Task details: Copy the entries below word for word, from the line that contains "Viewport: 1201px width, 900px" through the line that contains "[x=77, y=185]", including both of those lines.

Exercise inputs:

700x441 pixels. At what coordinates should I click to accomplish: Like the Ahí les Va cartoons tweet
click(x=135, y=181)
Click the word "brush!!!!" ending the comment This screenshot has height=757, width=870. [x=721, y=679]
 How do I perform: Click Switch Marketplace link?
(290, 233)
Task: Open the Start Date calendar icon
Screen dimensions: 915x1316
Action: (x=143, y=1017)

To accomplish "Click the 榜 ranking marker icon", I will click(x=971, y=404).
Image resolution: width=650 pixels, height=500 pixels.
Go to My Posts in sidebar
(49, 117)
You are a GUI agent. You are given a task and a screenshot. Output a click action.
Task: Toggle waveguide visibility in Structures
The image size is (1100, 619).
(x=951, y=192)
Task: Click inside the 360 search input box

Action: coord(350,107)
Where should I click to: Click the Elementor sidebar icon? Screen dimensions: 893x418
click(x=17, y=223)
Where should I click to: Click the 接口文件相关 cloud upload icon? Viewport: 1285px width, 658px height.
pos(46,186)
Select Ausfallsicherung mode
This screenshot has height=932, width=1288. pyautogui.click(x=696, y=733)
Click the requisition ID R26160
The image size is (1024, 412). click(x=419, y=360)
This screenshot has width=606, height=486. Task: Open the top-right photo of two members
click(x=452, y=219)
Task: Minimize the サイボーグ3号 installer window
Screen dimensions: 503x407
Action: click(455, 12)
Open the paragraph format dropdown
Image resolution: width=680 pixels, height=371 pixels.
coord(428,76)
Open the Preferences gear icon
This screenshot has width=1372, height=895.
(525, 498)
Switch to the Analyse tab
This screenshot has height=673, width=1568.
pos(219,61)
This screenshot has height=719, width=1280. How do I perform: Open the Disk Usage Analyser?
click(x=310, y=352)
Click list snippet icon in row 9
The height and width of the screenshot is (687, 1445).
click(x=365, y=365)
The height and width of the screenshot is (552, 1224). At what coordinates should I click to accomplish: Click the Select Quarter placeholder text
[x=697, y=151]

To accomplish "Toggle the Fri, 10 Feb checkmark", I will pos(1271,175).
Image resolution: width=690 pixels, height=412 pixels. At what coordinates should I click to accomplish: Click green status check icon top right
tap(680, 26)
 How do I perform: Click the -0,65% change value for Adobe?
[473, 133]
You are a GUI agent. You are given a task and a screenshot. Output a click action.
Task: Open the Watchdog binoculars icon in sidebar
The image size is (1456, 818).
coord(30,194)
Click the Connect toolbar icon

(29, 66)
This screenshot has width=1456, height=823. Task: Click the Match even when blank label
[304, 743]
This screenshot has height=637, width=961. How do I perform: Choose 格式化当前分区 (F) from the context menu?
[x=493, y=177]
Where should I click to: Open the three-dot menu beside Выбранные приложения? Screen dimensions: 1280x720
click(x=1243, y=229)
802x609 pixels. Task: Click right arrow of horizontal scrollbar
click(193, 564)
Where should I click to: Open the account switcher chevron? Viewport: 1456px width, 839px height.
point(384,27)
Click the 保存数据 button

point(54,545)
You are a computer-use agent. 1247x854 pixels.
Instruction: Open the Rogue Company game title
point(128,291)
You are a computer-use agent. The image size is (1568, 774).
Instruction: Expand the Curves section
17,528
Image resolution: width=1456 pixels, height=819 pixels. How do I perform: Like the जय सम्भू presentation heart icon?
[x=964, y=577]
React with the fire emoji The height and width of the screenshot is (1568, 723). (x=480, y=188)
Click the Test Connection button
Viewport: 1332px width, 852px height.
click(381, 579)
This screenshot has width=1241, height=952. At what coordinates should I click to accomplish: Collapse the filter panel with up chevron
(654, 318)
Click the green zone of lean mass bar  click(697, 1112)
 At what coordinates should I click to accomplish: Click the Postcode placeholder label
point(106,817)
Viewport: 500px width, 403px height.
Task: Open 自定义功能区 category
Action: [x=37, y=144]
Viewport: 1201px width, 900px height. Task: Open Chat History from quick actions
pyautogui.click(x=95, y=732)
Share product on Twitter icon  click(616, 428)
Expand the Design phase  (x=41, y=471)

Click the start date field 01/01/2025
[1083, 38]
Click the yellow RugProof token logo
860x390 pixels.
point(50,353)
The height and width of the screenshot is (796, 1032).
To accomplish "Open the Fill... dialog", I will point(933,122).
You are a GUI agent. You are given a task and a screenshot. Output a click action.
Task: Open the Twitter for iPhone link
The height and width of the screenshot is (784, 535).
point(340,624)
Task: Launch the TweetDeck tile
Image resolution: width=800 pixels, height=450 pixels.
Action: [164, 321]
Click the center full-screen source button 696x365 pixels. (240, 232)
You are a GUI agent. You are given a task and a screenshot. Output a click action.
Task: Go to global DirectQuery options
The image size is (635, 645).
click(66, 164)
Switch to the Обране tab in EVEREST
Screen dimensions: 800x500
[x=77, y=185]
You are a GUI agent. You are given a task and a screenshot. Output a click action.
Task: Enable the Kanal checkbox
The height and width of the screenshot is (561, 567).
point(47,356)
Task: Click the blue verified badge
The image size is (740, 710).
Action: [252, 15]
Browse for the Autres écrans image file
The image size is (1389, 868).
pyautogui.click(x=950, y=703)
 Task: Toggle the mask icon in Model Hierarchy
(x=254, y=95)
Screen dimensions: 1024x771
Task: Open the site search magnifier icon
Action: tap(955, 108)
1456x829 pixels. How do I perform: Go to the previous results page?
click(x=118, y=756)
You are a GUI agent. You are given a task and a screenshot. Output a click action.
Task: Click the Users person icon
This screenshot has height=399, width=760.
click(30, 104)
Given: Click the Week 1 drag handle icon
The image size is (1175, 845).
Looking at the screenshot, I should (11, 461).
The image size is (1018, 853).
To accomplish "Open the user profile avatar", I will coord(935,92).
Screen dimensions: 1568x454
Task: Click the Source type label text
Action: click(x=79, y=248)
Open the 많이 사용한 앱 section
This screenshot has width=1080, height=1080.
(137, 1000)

Response to the exercise:
Viewport: 1201px width, 900px height. Task: Open Chat History from quick actions
pyautogui.click(x=95, y=732)
Share product on Twitter icon  click(616, 428)
Expand the Design phase  (x=41, y=471)

Click the start date field 01/01/2025
[1083, 38]
Click the yellow RugProof token logo
860x390 pixels.
point(50,353)
The height and width of the screenshot is (796, 1032).
To accomplish "Open the Fill... dialog", I will point(933,122).
You are a GUI agent. You are given a task and a screenshot. Output a click action.
Task: Open the Twitter for iPhone link
The height and width of the screenshot is (784, 535).
point(340,624)
Task: Launch the TweetDeck tile
Image resolution: width=800 pixels, height=450 pixels.
Action: [164, 321]
Click the center full-screen source button 696x365 pixels. (240, 232)
You are a GUI agent. You are given a task and a screenshot. Output a click action.
Task: Go to global DirectQuery options
The image size is (635, 645).
click(66, 164)
Switch to the Обране tab in EVEREST
Screen dimensions: 800x500
[x=77, y=185]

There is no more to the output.